Transcribe the line that contains "Click the vertical divider beside Free Trial" and every line after it to the end of the records, exactly and nothing else. Skip the pictures.

_EXCERPTED RECORDS:_
*** Block opens ***

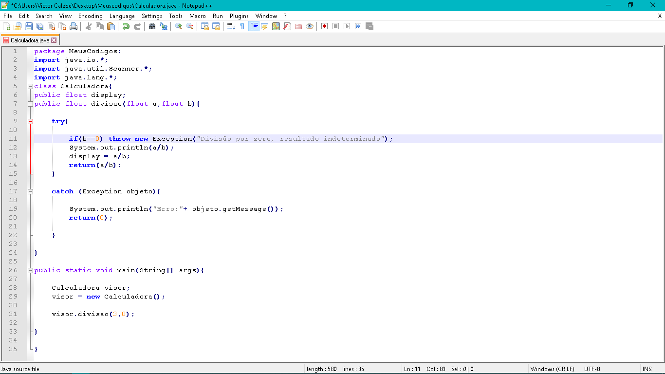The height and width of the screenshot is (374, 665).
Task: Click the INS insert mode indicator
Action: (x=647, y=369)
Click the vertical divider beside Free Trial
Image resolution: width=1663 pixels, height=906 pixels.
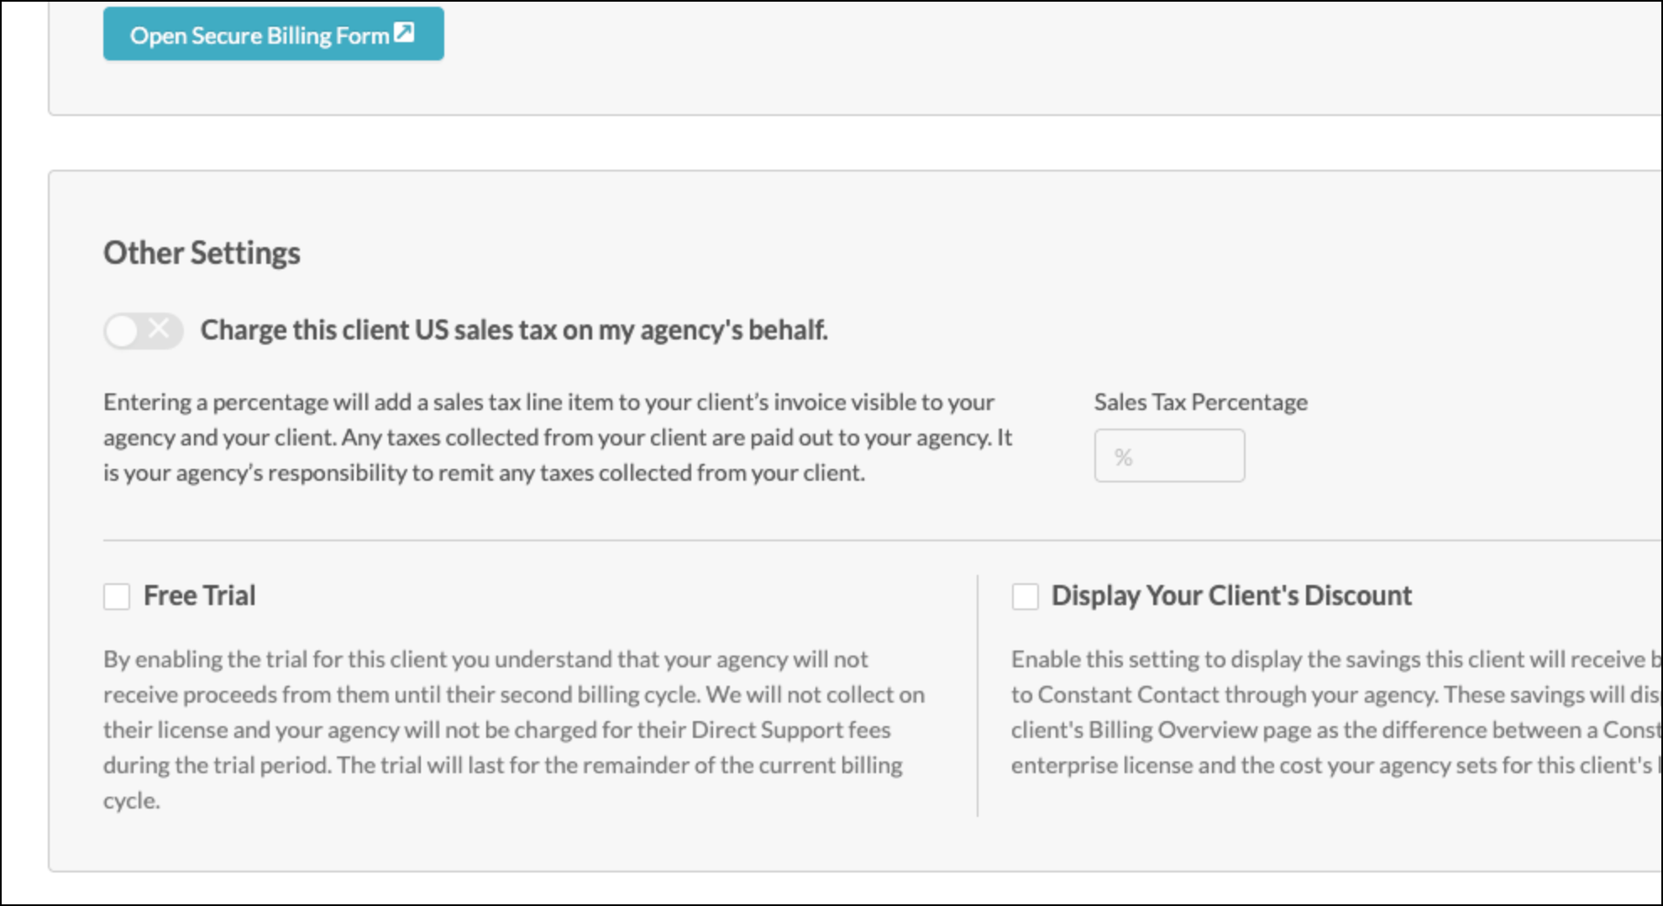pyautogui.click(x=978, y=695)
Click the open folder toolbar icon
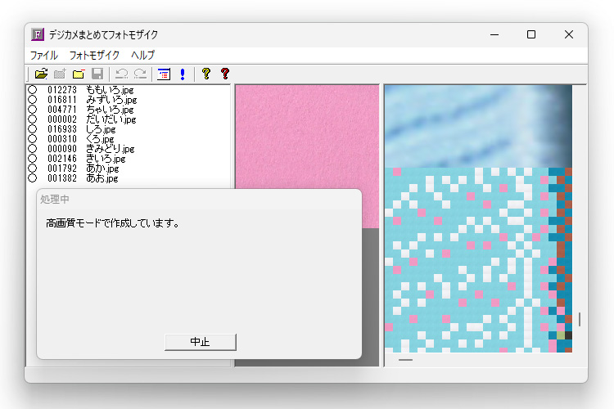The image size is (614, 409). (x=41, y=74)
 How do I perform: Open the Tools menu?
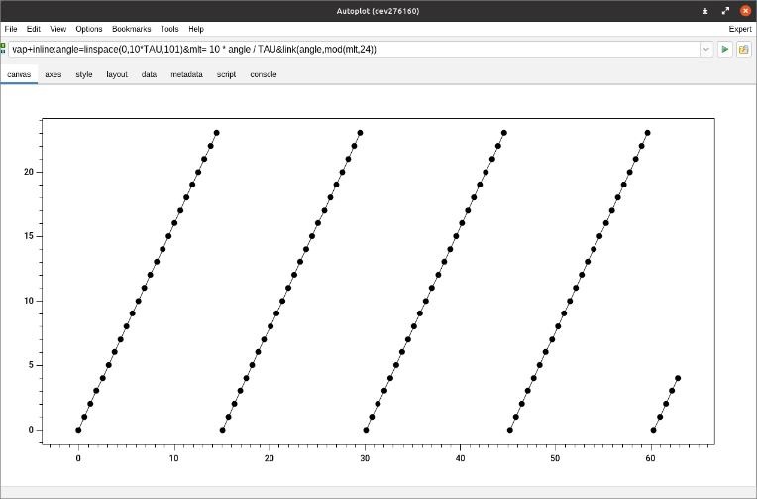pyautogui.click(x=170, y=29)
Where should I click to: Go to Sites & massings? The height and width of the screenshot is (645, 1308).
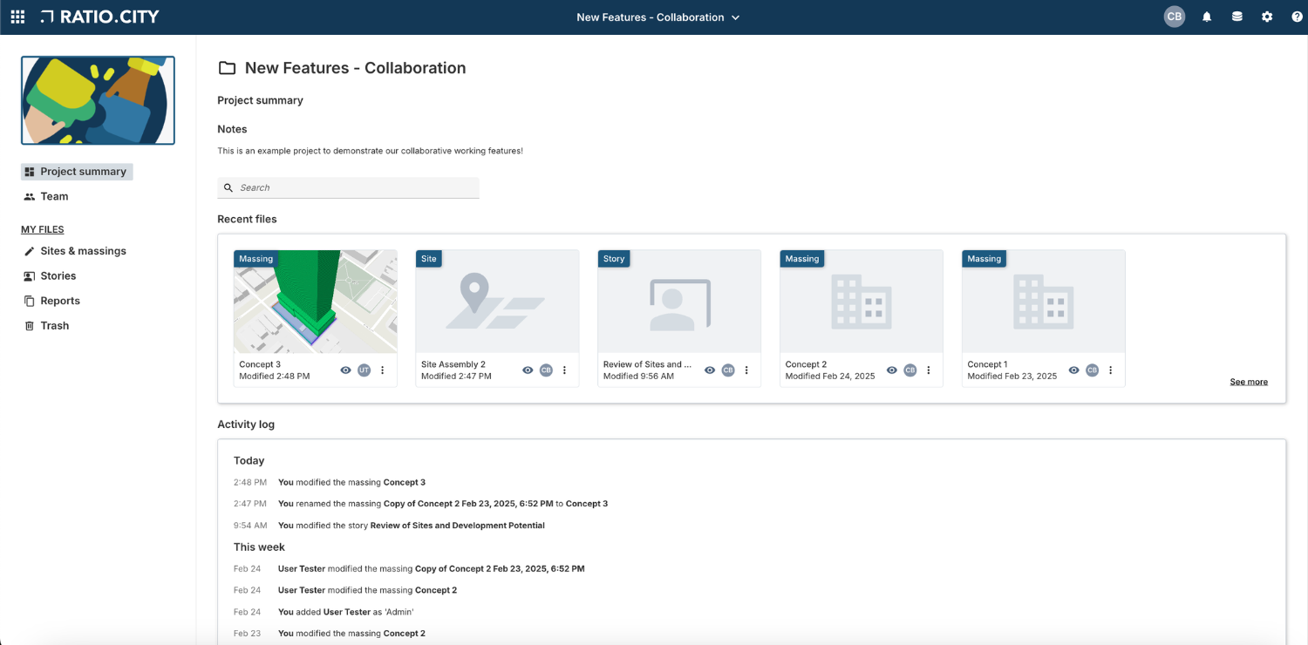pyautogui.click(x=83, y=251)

*** Block closes ***

_RESULT OF THIS EXERCISE:_
Click the vertical divider beside Free Trial
Image resolution: width=1663 pixels, height=906 pixels.
pyautogui.click(x=978, y=695)
Click the open folder toolbar icon
The image size is (614, 409). (x=41, y=74)
 How do I perform: Open the Tools menu?
pyautogui.click(x=170, y=29)
Where should I click to: Go to Sites & massings? The height and width of the screenshot is (645, 1308).
pyautogui.click(x=83, y=251)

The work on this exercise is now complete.